Exercise prompt:
Report each line from the entries in which "dimensions" can be found.

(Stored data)
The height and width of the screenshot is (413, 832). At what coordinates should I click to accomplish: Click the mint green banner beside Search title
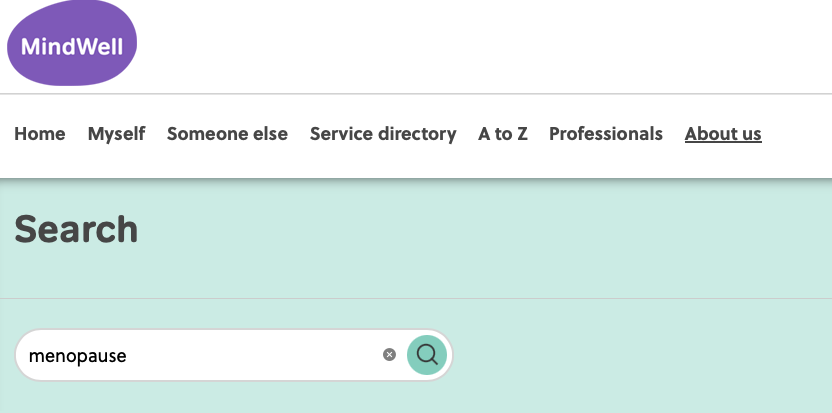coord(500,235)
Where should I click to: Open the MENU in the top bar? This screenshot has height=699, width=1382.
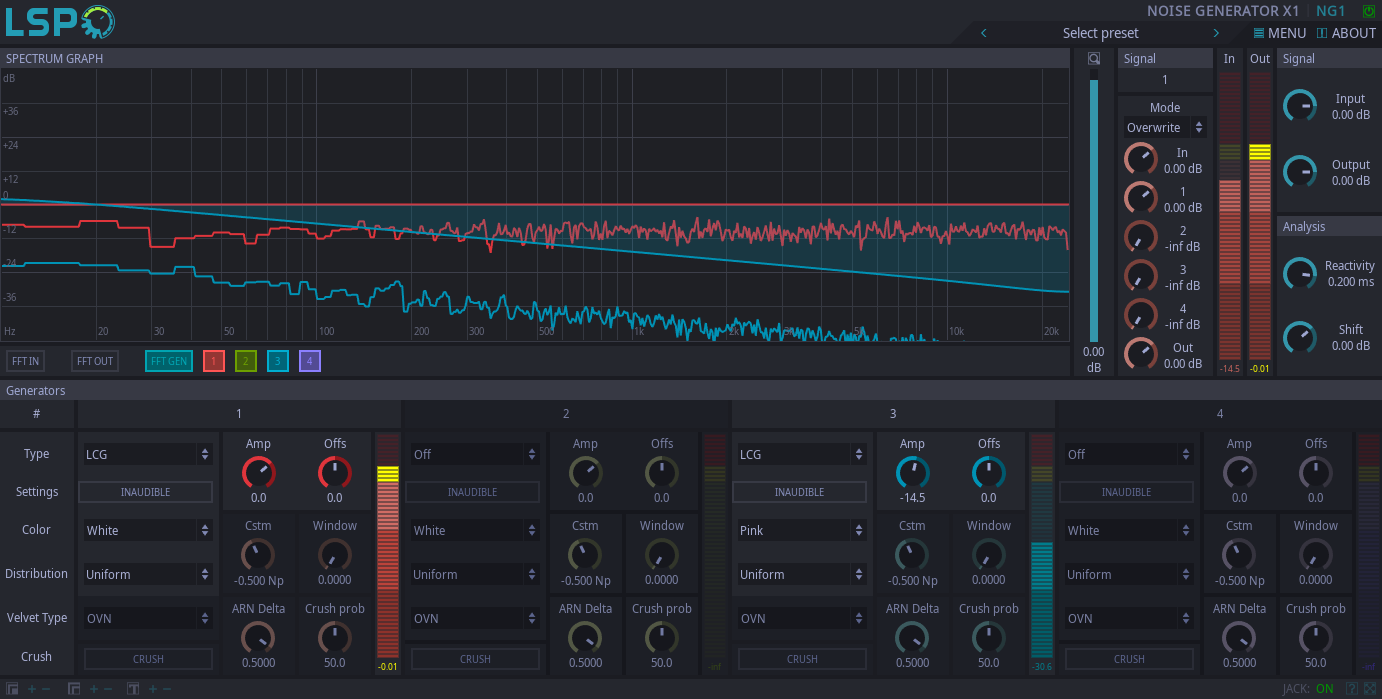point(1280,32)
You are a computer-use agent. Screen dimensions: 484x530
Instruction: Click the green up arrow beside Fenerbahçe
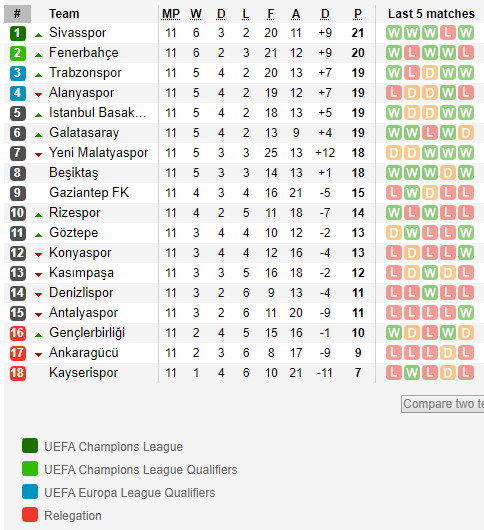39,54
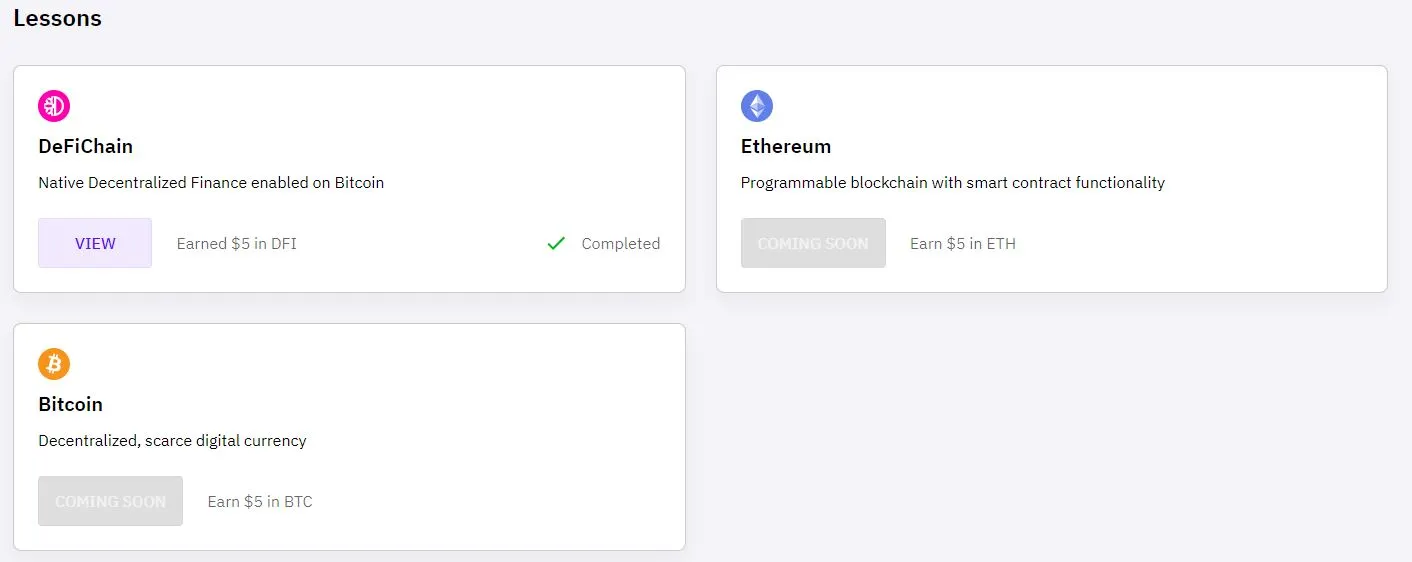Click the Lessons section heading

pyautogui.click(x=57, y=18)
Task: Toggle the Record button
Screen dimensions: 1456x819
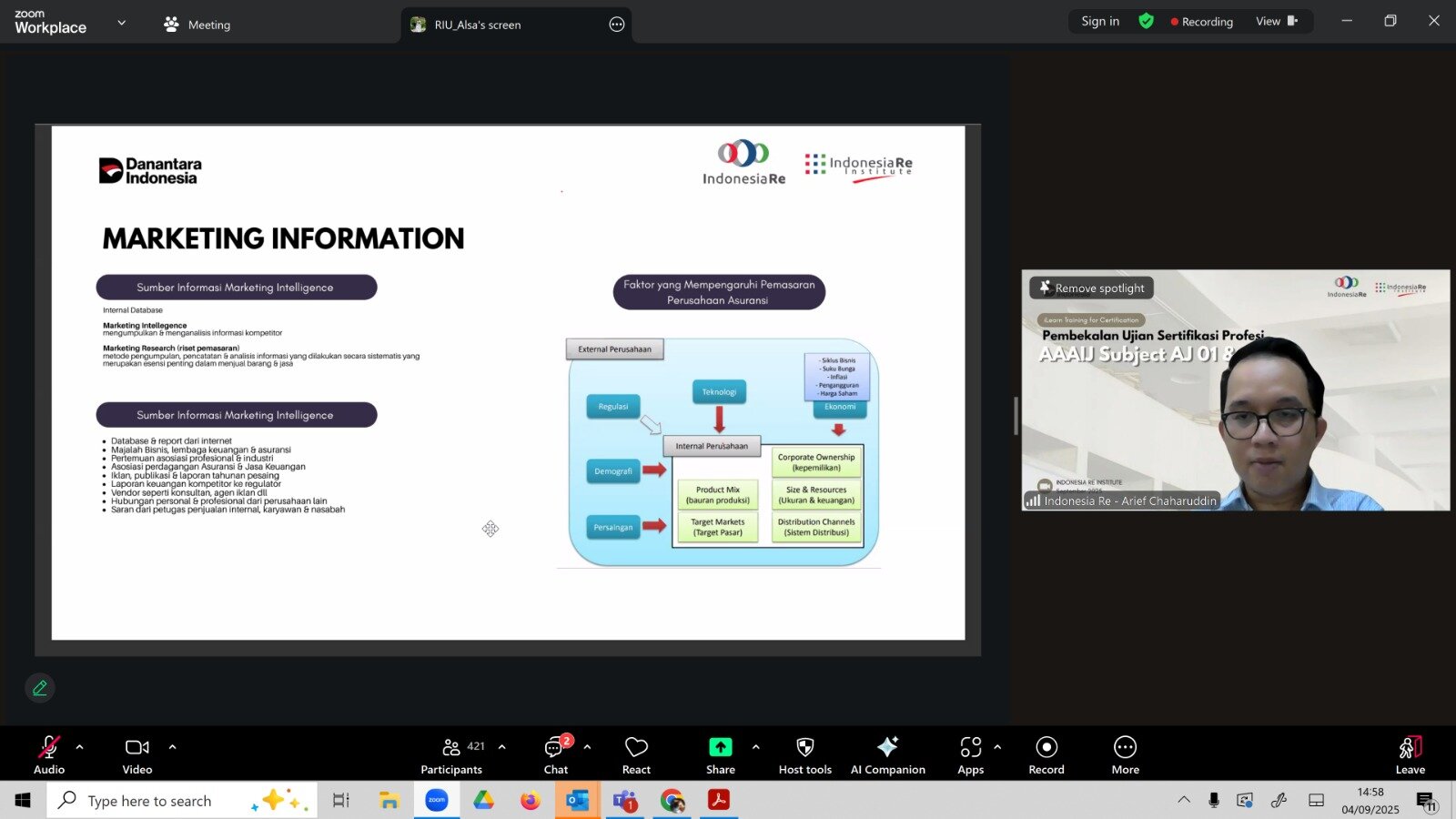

Expected output:
You are a computer-use agent. Screen dimensions: 484x530
Screen dimensions: 1456x819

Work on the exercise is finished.